Ask HN: What are the facts in the Google v Bing scuffle? - mey

"Facts" I have read, please correct me in what is wrong, incorrect or missing.<p>#1 Google suspected MS/Bing of straight copying their search results.<p>#2 Google setup a honeypot like system.  Landing pages indexed bogus terms in their system.  Essentially noise, that would not exist previously as a search term in either system<p>#3 Google used a web browser, with the Bing toolbar to navigate bogus search terms<p>#4 In turn, this user activity was used to cross link a term entered by the user to a web page in MS/Bing's system.<p>So this opens up the can of worms about user privacy, content ownership (lets drag up the deep linking hysteria of several years ago), morality/legality etc etc etc.<p>But how exactly did Bing violate Google's terms exactly?<p>Did Google invalidate their own data by simply using the bing toolbar?  Accepting legal terms of the toolbar, device, OS by using it?<p>Who "owns" the content the user "created" by typing in a search term and clicking a link?
======
user24
I think that Google are claiming that Bing were specifically spying on Bing
users clicking on Google results.

My position is that it's simpler to assume that Bing were spying on Bing users
regardless of what page they were on, a side-effect of which is that Google
had a lot of influence over-all, especially noticeable on 'long tail' queries.

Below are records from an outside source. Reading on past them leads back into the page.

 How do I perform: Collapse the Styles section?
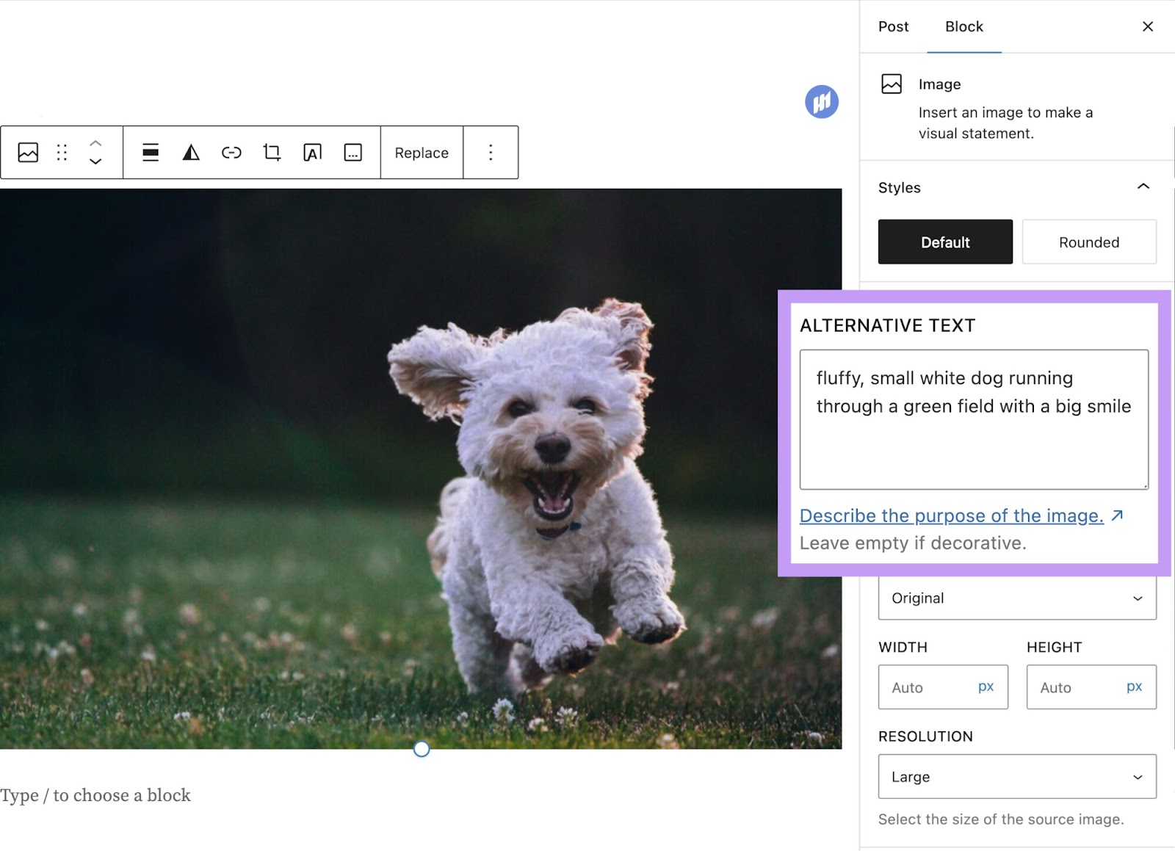pos(1143,187)
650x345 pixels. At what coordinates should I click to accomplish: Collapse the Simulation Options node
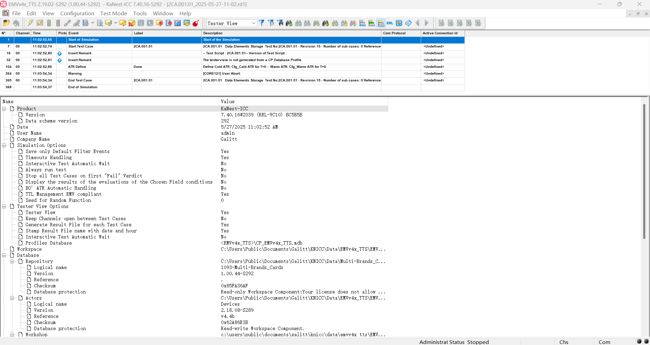pos(4,146)
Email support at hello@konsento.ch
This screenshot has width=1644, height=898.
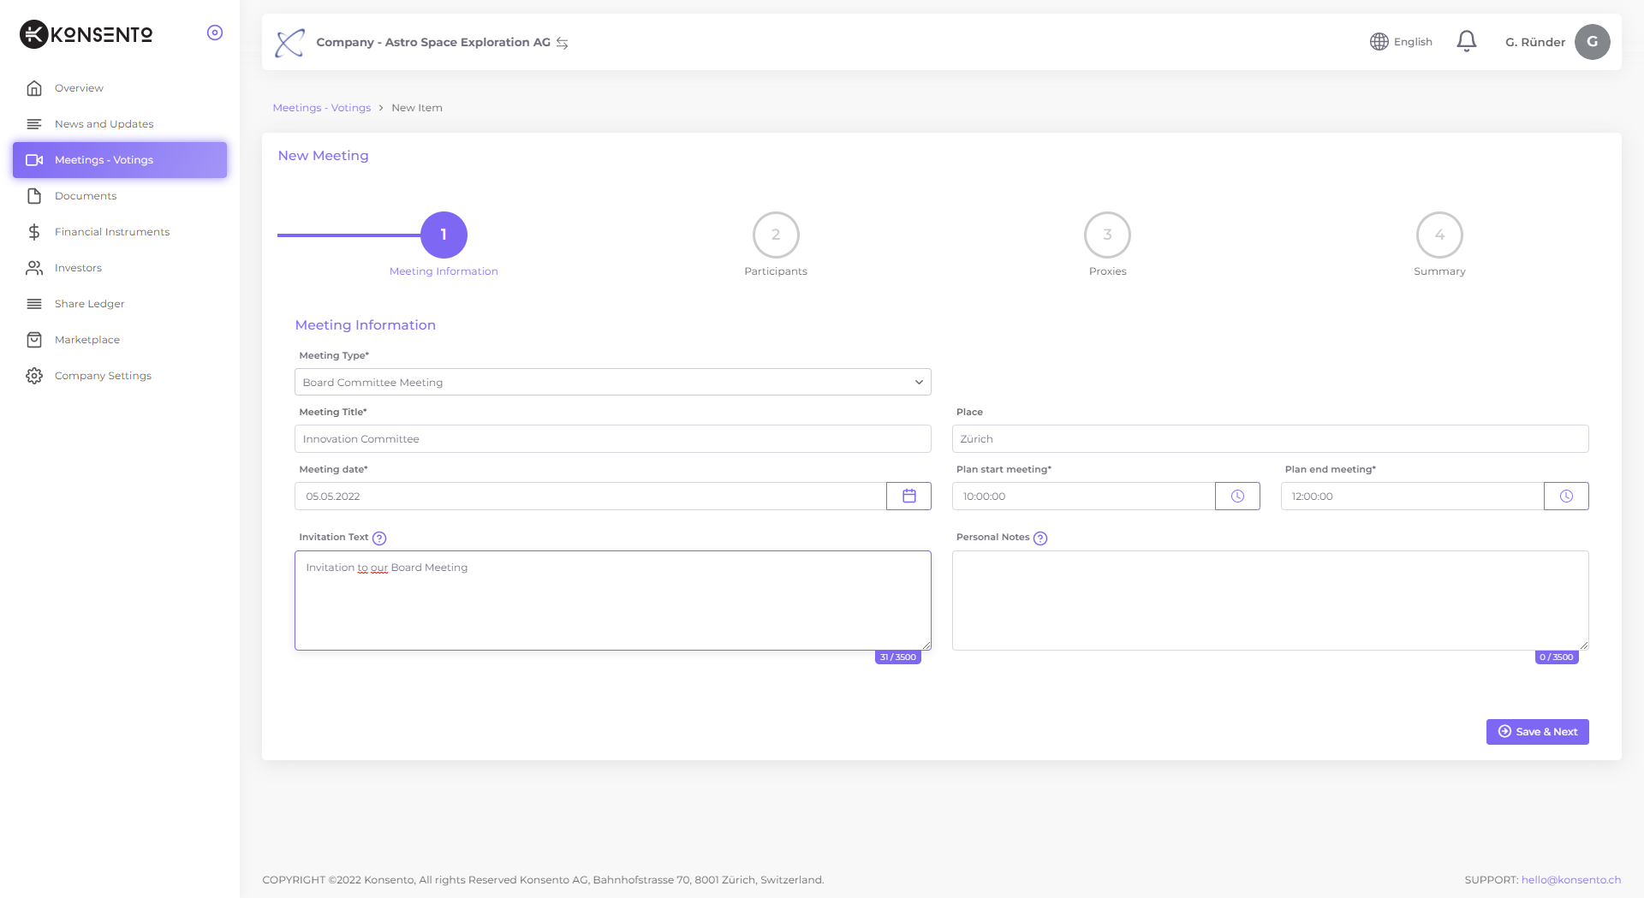pos(1570,880)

"How exactly did Bing violate Google's terms". I don't know.

"Who "owns" the content the user "created" by typing in a search term and
clicking a link?" Good question, I don't think there can be a definitive
answer to this. Google can make a decent case that they own it (just like they
own the directions given between two points on google maps, it's a consequence
of their algorithm). But I think that's missing the point that, if I'm right,
Bing weren't just targeting Google, they were targeting everyone.

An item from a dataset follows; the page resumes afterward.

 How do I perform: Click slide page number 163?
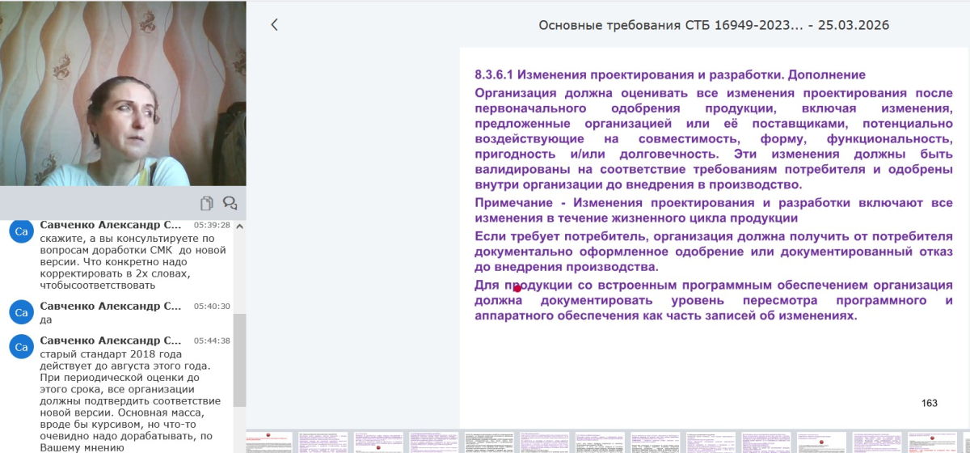point(930,403)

Obvious sarcastic reply: "Oh it's all ok, Bing were spying on _everyone_ guys,
not just Google users, yay!" but that neatly brushes under the carpet the fact
that _everyone_ who runs a website spies on their users to some extent. This
underpins the entire business model of most web businesses, especially search.

------
coderdude
>Who "owns" the content the user "created" by typing in a search term and
clicking a link?

I'm not sure that's the issue here. Unless I've misunderstood, what Bing is
doing essentially lets them duplicate whatever improvements in results that
Google innovates on. Google doesn't want Bing to reap the benefits of their
hard work and money spent on improving their tech. I believe what Bing is
doing is preventing Google from competing on a technical level. Honestly
though, I'm still a little lost myself. There is a lot of back-and-forth going
on here so it's difficult to distill the facts and weed out what is simply
opinion.

------
stevenae
My impression is that Google is not claiming a violation of terms, and
certainly they have not stated an intention to take legal action. Google is
claiming instead that any comparison of its own results with Bing's should be
taken with the grain of salt that Bing (apparently) is not above "Googling"
queries it doesn't have an answer to itself.

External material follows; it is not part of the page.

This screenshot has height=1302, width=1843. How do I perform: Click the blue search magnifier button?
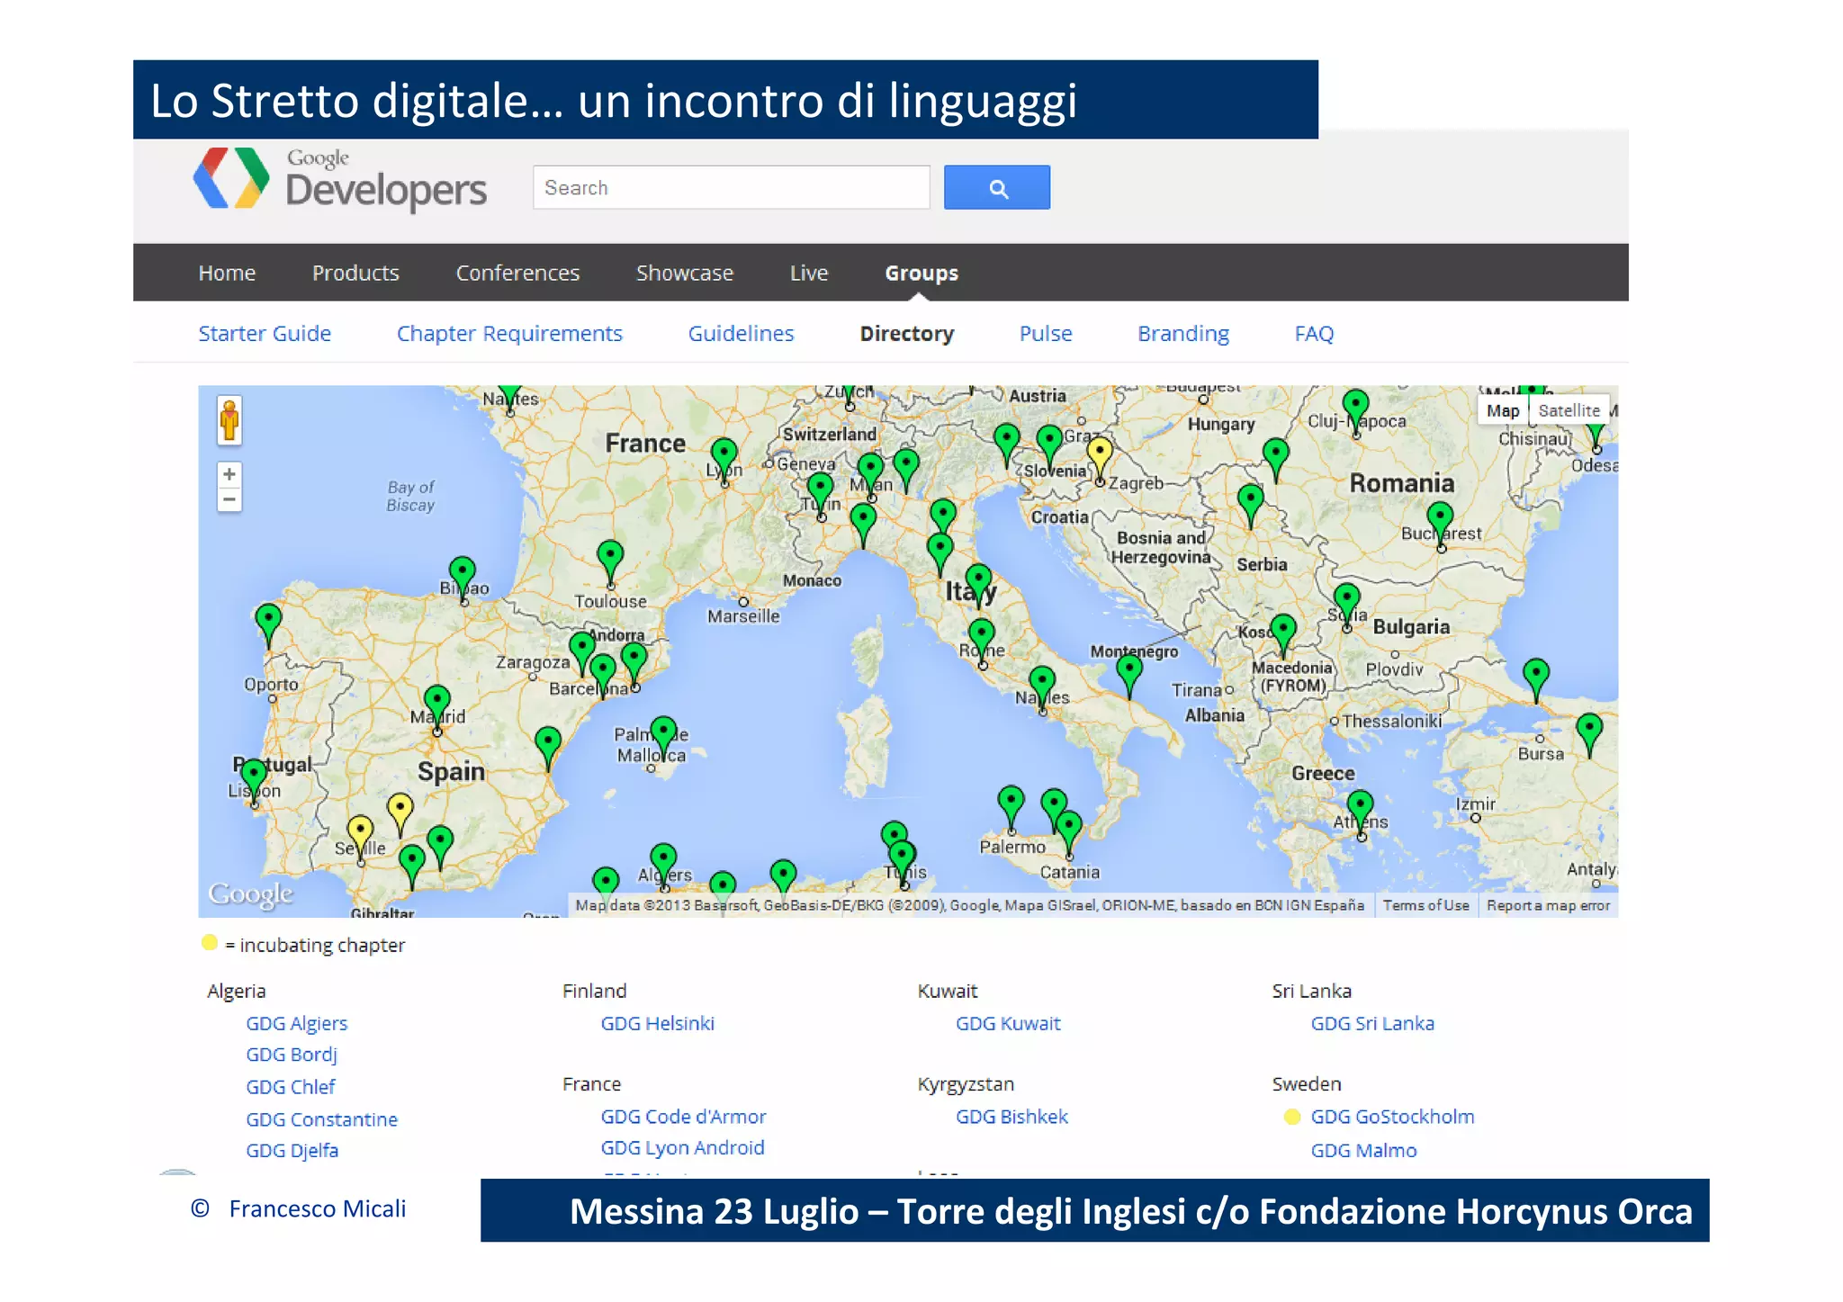996,187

Hence why the last line of the official blog post on the matter is "we'd like
for this practice to stop," and nothing stronger. This is PR, not litigation.

------
HardyLeung
In my opinion, Bing did not violate Google's TOS because Bing did not use
Google's service. The user did, and by installing Bing Toolbar the user gives
Bing permission to spy on his/her search (per the Toolbar's TOS, which I
presume is carefully written).

I find this bickering between Google and Microsoft amusing. Instead of the
concerted public humiliation, a simple private call to Dean, and a public
"Yeah, they copied us, and you know why" would suffice.